• Цель
Какая доля всех инвестиций в стране приходится на Дальний Восток с Забайкальем (ДФО), согласно фрагменту об инвестициях в восточные регионы?

Кроме того, если мы развиваем восточную часть страны, туда надо инвестировать. Доля всего Дальнего Востока с Забайкальем (ДФО) — 9% всех инвестиций в стране. Москва — 20%, Московская область — 5%, Санкт-Петербург — 5,5%, а Тюменская область с ее автономными округами — 13,5%.
Из всех инвестиций в ДФО 2% выделяются на строительство Амурского газохимического комплекса (совместный проект компаний «Сибур» и китайской Sinopec. — РБК) и Амурского газоперерабатывающего завода (объект «Газпрома». — РБК). Другие 2% уходят в Якутию на развитие новых месторождений угля, продолжение добычи нефти. Это чистый ТЭК в двух регионах, который составляет почти половину всех инвестиций на Дальний Восток. Вот куда идут деньги.
— О какой переориентации на Восток в таком случае можно говорить?
— Ни о какой. Хотя есть объекты, которые объективно будут расти. Это все, что связано с портовыми комплексами и подъездными путями к ним, это расширение Восточного полигона — это надо развивать обязательно. Если перевозить все больше грузов, то деваться некуда. И деньги, и инвестиции на это будут.
Самый ходовой формат — это вахтовый метод работы или двух-трехлетняя командировка в компании ключевых сотрудников, которым платят повышенную зарплату. Это не значит, что они останутся там навсегда. Отработают на строительстве объекта, пусконаладочных работах, вводе в эксплуатацию, а дальше останутся только задействованные на эксплуатационных работах.

• Раздел данных
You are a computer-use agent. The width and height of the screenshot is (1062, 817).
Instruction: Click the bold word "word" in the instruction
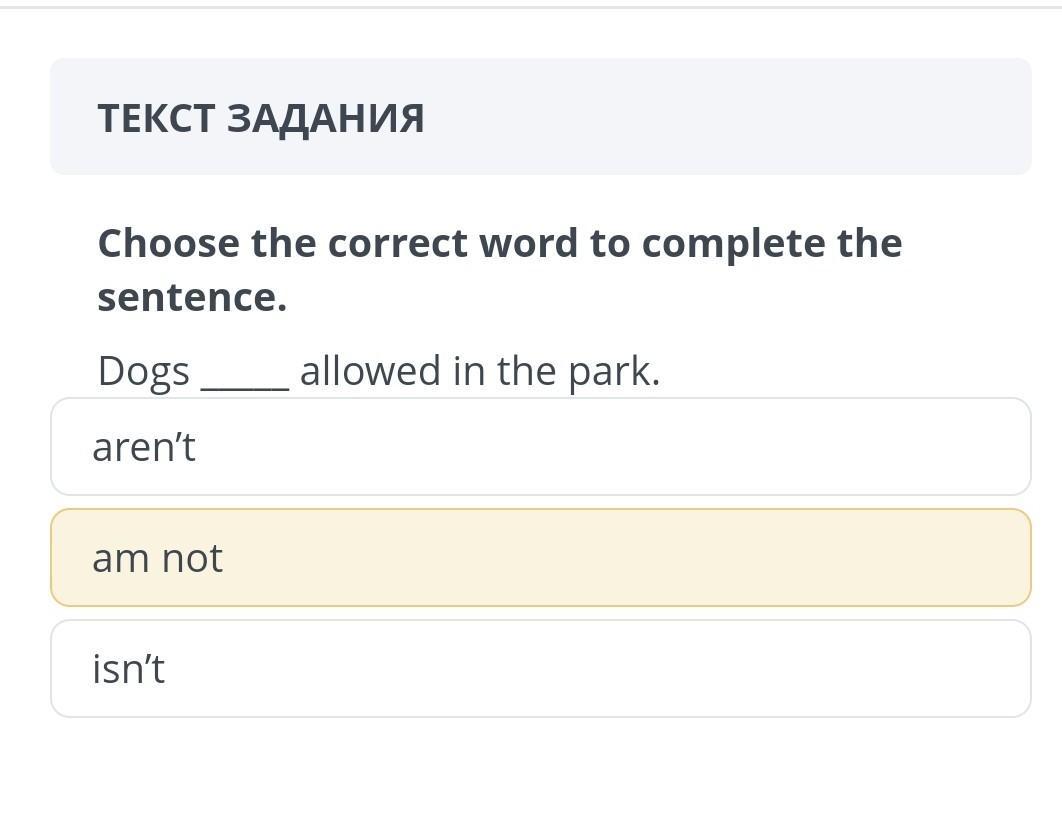point(529,244)
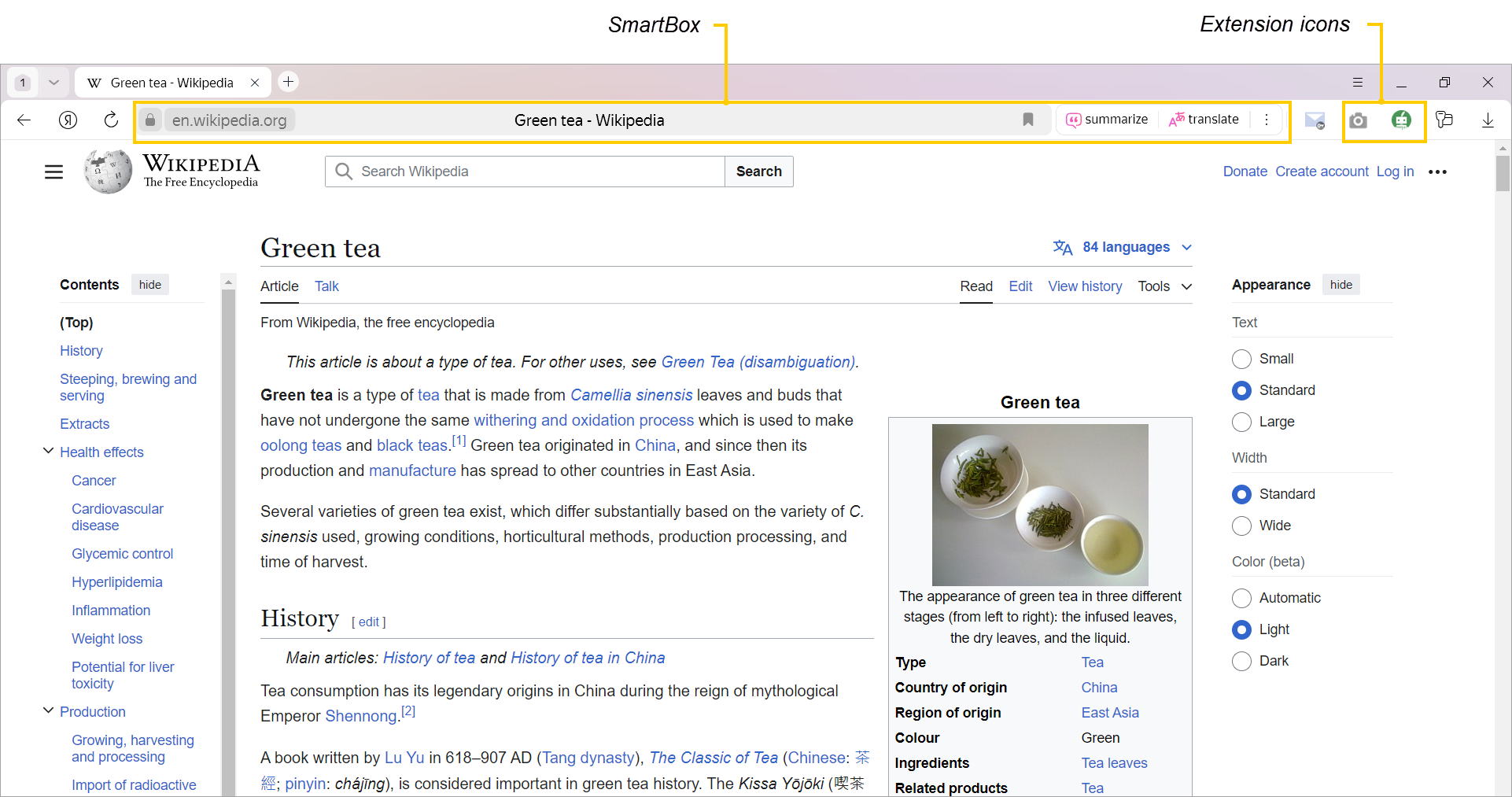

• Письменный ответ
9% всех инвестиций в стране.